The lines below must be transcribed exactly as given, with the images removed.

[Collected data entries]
==================================================

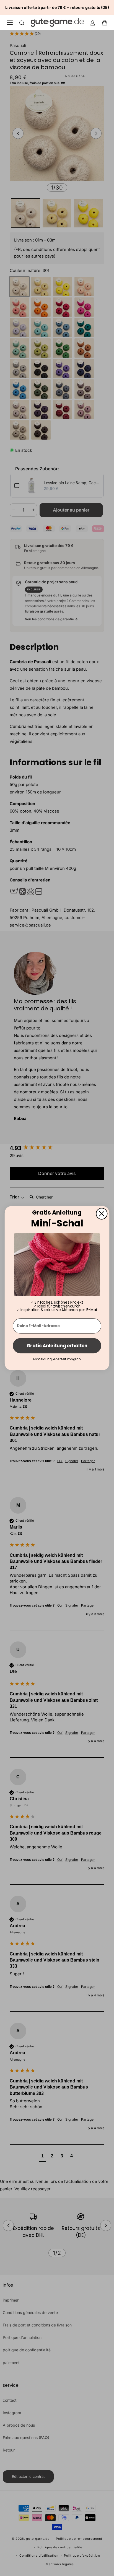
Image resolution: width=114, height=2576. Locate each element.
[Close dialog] (101, 1213)
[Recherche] (21, 22)
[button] (106, 22)
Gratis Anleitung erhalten (57, 1345)
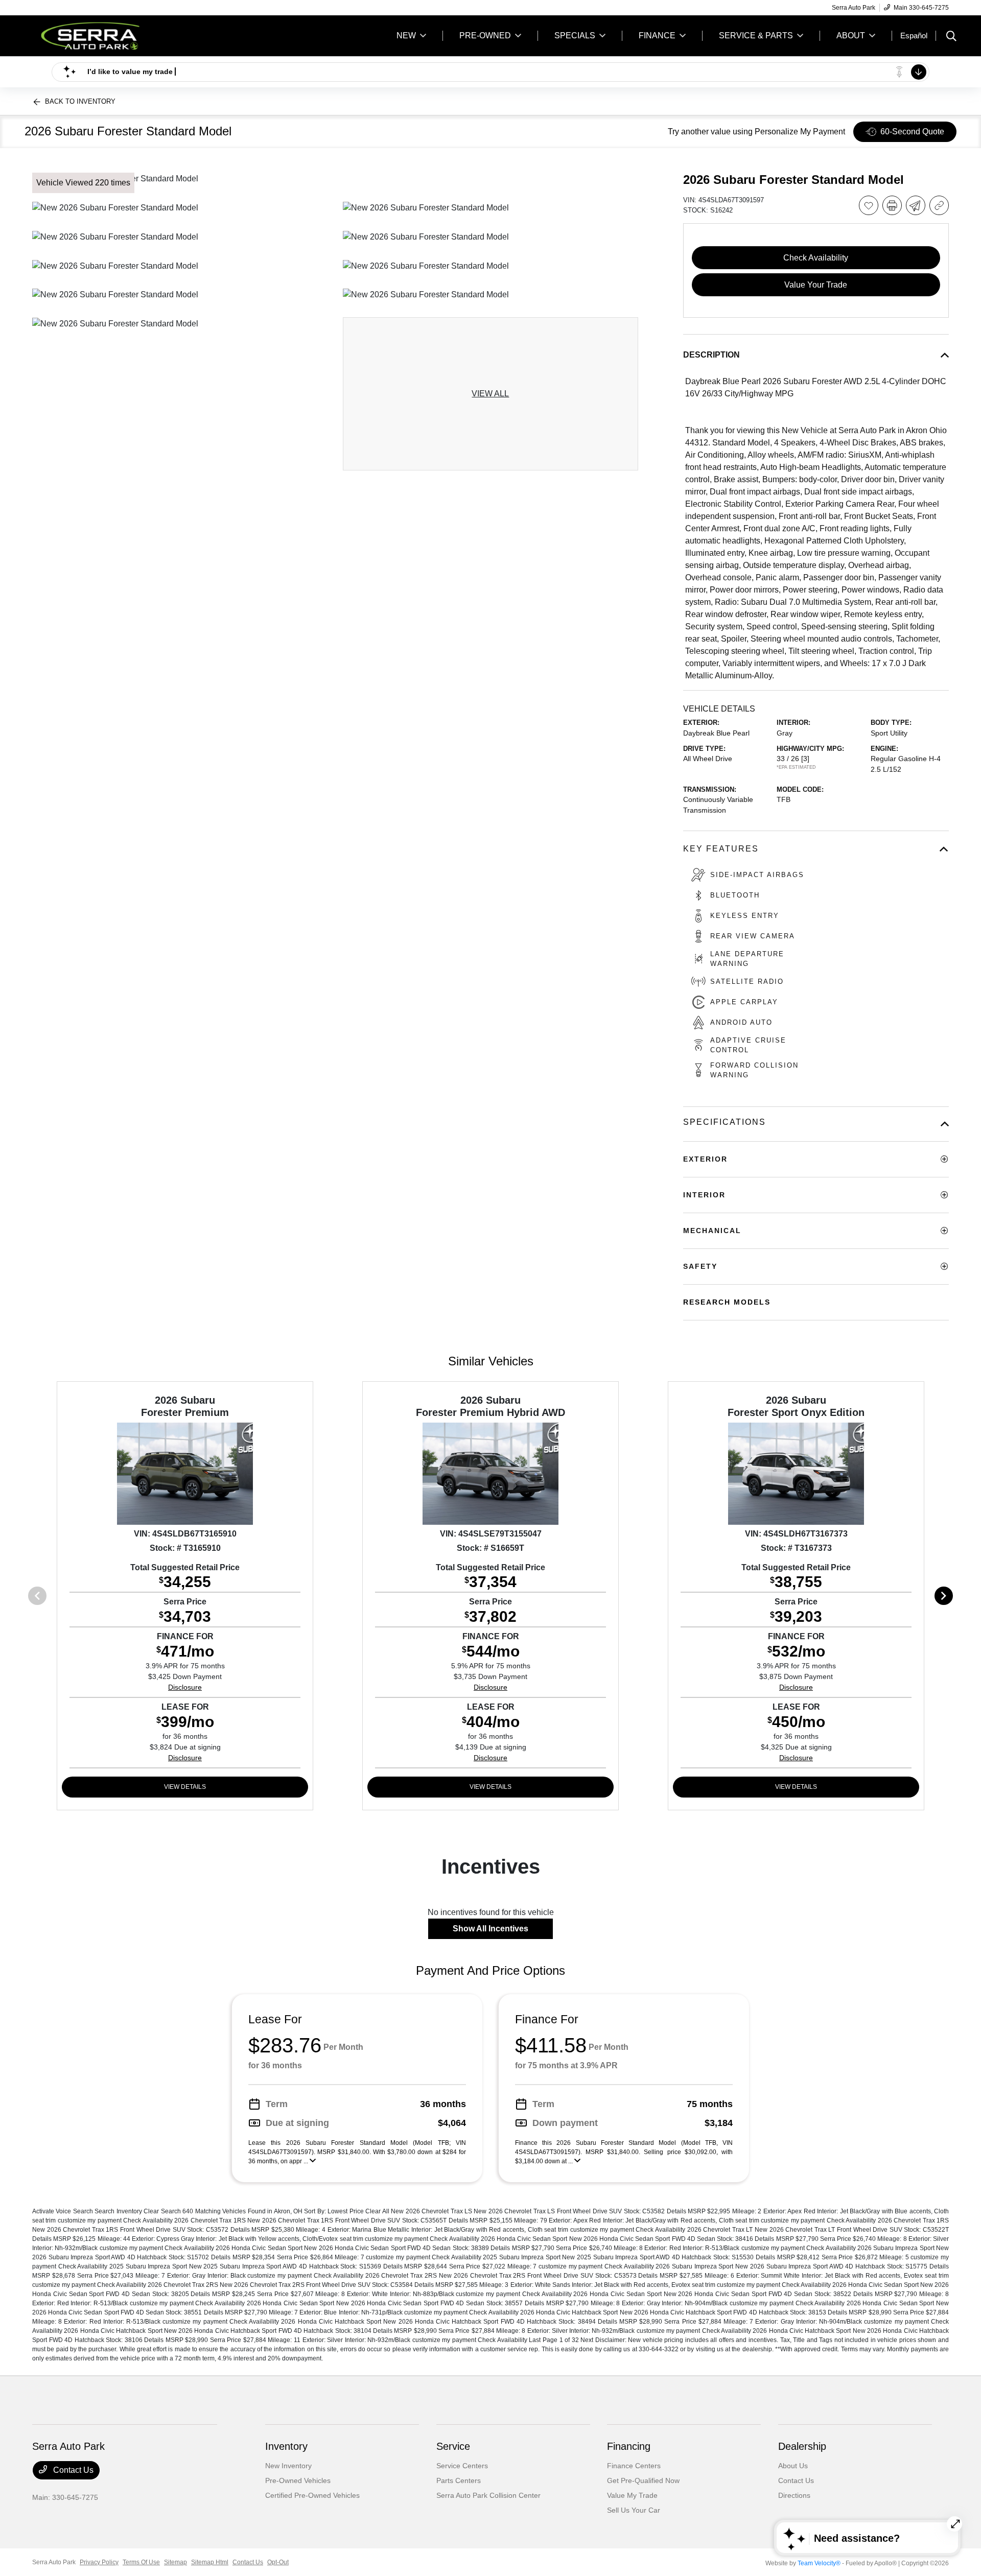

==================================================

Answer to the exercise:
Image resolution: width=114, height=2576. Locate each element.
[Close dialog] (101, 1213)
[Recherche] (21, 22)
[button] (106, 22)
Gratis Anleitung erhalten (57, 1345)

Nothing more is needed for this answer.